Friday, September 12, 2008

About the DRM

Hey Maxis! I saw your letter from Caryl Shaw on Gaming Steve, http://www.gamingsteve.com/archives/2008/05/maxis-responds-to-the-spore-drm-controversy.php, and figured I'd try to make as direct a response as possible. Figured naming my blog Hey Maxis would help.

About your letter. I noticed you didn't address any of the worries about the SecuROM DRM, which is one of the concerns that has been brought up many, many, many times on the Spore page at Amazon.com, http://www.amazon.com/review/product/B000FKBCX4/ref=dp_...TF8&showViewpoints=1, or anything else for that matter. So I wanted to try to make a few things as clear as possible.
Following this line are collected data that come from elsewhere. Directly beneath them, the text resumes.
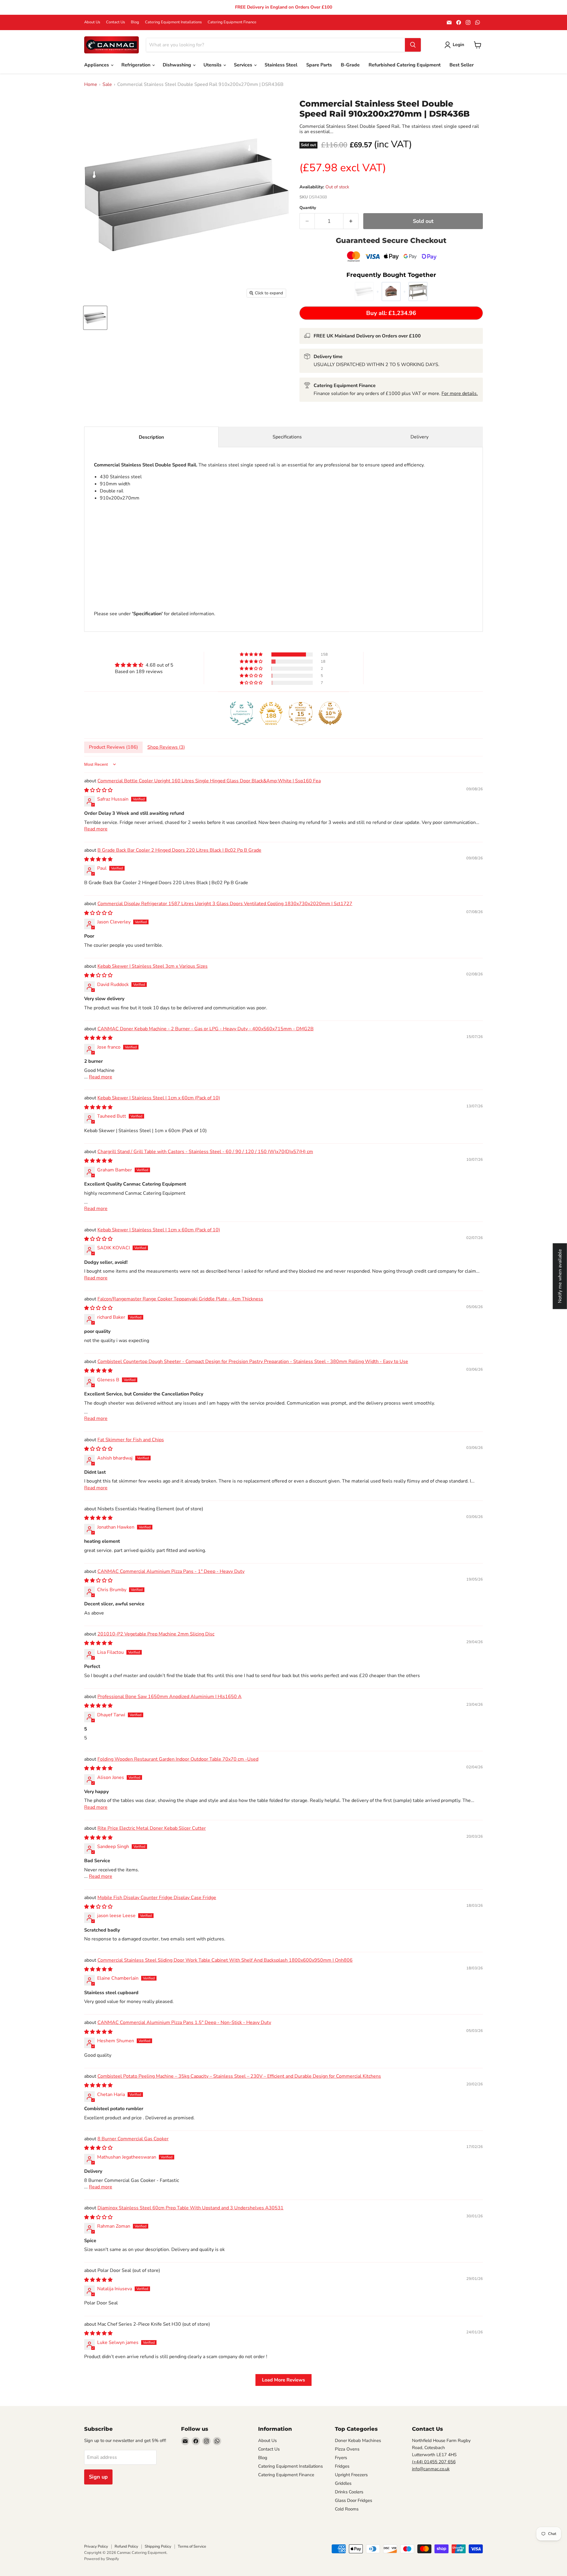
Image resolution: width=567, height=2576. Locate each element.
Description (151, 437)
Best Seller (461, 65)
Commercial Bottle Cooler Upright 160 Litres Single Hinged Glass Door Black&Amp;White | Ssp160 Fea (209, 781)
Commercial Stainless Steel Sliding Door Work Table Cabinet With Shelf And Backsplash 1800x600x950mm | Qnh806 (225, 1960)
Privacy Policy (96, 2546)
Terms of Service (192, 2546)
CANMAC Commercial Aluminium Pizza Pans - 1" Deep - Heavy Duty (171, 1571)
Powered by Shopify (101, 2559)
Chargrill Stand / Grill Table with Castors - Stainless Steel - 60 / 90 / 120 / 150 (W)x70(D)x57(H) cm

1) SecuROM's means of installation, removal, and activity all around would have it listed as Malware. It installs without telling you that it's installing, or what it will do. It disables software and other functionalities on your PC without telling you, and you cannot uninstall it directly, and it does not uninstall with Spore. To uninstall SecuROM, you have to download a seperate utility. Again, all fitting the definition of Malware perfectly. It would be extremely easy to see why so many people don't want that on their PC.

2) It's not the online activation that's bothering anyone, it's the 3 activation limit that's so offensive. Here's a perfect example of why it doesn't work. Let's say I buy and install the game, that's one activation burnt. Then I have to reformat my hard drive. When I re-install Spore, I'm burning a second activation. Now let's say I decide to upgrade most of my PC, but keep the same hard drive with Windows and Spore installed, when I try to play again, it's going to look for a third activation. Poof, on one PC, just one PC, I've lost all three activiations. Now I have to call EA and convince them, not just ask them but CONVINCE them that I should be allowed another activation. I can't go onto a website, fill out a quick form, and get another activation. I have to get on the phone, wait on hold, then give out the entire life story of my copy of Spore just to install it a fourth time.

3) DRM is in no way, shape, or form a bonus to anyone, it's a punishment for the random possibility that somebody, somewhere just might think about trying to pirate the game. The two points I just made are prefect proof that it's no gift to the buyer. I did some research personally and found that Spore, in it's entirety, was easily available to pirate from a number of different sites and services. The DRM did absolutely nothing to prevent that. What it has done is put Malware on the PC of everyone who's installed it and completely crippled their ability to use the game as they wish legally.

4) The "missprint" in the instruction booklet about one account per game, to be frank, has really pissed people off. And why one account per game? What benefit does that bring to the buyer?

The DRM on Spore has probably cost you a sizeable chunk of sales not because of piracy, but because of people refusing to buy the game because of the DRM. The online activation has NOTHING to do with the outpouring of gamers refusing to buy Spore, the unecessary, burdensom malware called SecuROM and the cripling activation limit is a major turn-off for just about any PC gamer who's aware of it.

I REALLY WANTED TO BUY SPORE. I put that in caps so it would hopefully get your attention. I really did want to buy Spore, I've been putting money aside to pick up a copy from my local BestBuy, but seeing exactly what kind of restrictions and penalites would come with it, I've decided not to buy it. I'm just one in a large list of sales you've lost because of the DRM on your game. If it wasn't your decision to put the DRM on it, if it was EA's call, then just come out and say it, if anything it'd take the sights off of you and put it towards the real culpirt. Just know that no matter who put the DRM on there, it WILL cost you sales, it WILL drive gamers and consumers away, and it WILL cost you to lose some faith from the gaming community. And if it was EA, then you know who's really hurting you.